The facilities in Poblenou, Vallcarca, Fort Pienc, and Sants are the first to incorporate this space, where residents can drop off and pick up original CDs, DVDs, and vinyl records (with original covers and no burned copies) free of charge.
Each person may take up to three items per day, a limit that can be increased if they also donate similar media.
The project launches in April as a six-month pilot program, during which the City Council will assess its impact to decide whether to extend the service to the rest of the city’s network of recycling centers.
A model already tested with books and toys
The initiative follows the model of two established services housed in the same facilities. The Book Corner, active since 2010, recorded more than 158,000 users in 2025, with 375,000 books deposited and 266,000 checked out, and helped prevent more than 212,000 kilograms of paper waste.
The toy corner, developed in collaboration with the Fundació Formació i Treball, prevented more than 66,000 kg of waste in the same year.
Some of the selected items are distributed to vulnerable families through the social services network; the rest are sold at the foundation’s secondhand stores at reduced prices.
Vinyl records, beyond conventional recycling
The new service also addresses a specific technical need. In 2025, Barcelona’s recycling centers collected 34 tons of CDs and DVDs, which were sent for recycling.

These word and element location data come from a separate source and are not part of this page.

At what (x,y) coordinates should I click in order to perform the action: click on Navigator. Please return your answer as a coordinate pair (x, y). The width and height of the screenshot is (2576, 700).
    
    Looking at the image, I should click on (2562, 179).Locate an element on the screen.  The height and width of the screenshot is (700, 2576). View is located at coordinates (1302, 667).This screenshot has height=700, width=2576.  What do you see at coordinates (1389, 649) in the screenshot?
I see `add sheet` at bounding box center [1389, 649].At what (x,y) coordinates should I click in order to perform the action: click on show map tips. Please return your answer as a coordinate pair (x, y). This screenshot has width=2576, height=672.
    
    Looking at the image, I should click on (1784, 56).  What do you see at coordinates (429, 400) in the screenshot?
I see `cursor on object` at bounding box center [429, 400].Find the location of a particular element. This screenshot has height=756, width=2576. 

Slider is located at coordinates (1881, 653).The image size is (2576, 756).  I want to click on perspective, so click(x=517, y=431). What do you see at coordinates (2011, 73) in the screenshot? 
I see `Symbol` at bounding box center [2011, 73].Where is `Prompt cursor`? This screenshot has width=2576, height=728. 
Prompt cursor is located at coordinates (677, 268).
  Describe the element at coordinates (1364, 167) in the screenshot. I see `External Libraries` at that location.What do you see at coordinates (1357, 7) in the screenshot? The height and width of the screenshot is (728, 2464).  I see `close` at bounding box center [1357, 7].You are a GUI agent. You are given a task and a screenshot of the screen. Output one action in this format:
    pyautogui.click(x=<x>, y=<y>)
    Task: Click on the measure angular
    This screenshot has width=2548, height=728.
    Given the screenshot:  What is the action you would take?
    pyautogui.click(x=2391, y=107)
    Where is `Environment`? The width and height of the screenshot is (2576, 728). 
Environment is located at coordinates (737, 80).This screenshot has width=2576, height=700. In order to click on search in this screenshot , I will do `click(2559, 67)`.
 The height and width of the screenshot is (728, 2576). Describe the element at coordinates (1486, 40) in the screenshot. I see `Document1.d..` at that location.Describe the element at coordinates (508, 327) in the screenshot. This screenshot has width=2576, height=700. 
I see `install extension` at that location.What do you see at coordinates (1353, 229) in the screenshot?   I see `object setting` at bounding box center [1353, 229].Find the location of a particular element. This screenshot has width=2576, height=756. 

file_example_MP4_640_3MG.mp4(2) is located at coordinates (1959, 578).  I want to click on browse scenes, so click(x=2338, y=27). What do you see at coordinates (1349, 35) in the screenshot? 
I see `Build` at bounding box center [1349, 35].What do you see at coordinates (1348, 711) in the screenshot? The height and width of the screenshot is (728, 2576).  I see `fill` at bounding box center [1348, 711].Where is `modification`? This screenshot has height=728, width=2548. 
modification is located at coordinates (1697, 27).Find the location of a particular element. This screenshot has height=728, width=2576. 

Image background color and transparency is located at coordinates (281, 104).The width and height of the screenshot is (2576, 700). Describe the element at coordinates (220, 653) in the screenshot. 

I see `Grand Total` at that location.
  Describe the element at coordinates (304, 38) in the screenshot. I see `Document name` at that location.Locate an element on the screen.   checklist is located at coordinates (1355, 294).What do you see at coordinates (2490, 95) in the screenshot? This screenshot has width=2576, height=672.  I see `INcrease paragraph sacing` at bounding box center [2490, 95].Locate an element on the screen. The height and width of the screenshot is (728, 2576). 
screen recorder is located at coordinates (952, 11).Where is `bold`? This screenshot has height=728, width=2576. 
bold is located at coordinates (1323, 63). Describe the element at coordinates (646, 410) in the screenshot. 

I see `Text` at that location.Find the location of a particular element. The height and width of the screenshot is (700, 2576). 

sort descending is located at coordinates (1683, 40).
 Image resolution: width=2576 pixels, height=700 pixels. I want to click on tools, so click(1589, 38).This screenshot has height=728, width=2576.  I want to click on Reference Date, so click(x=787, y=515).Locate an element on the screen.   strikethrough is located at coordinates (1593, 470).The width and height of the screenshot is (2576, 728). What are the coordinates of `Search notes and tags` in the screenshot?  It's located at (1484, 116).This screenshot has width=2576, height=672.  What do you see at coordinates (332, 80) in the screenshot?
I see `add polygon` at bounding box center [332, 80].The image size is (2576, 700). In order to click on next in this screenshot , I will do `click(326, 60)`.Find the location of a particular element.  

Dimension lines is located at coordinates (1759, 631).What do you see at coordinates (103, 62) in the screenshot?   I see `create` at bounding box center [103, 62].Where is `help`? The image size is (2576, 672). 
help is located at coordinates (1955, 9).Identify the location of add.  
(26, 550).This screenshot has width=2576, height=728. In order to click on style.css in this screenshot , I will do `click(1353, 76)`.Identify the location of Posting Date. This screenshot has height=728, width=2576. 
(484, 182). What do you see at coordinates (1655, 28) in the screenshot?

Vinyl records, however, cannot be processed through the conventional recycling system and, until now, ended up being discarded.
Exchanges between individuals extend the items’ useful life without additional environmental impact.
The measure falls under European Directive 2008/98/EC and Spanish Law 7/2022 on waste and contaminated soil for a circular economy, which prioritize prevention and reuse over final waste management.
A network of 134 locations throughout the city
Barcelona has 134 recycling points distributed among neighborhood, area, and mobile facilities: 27 PVBs, 100 mobile recycling point stops spread across the ten districts, 7 area recycling points for larger-volume waste, and a mobile school recycling point intended for educational workshops.
87% of the waste collected at these facilities was recycled, 9% was reused, and the remaining 4% was managed as special waste.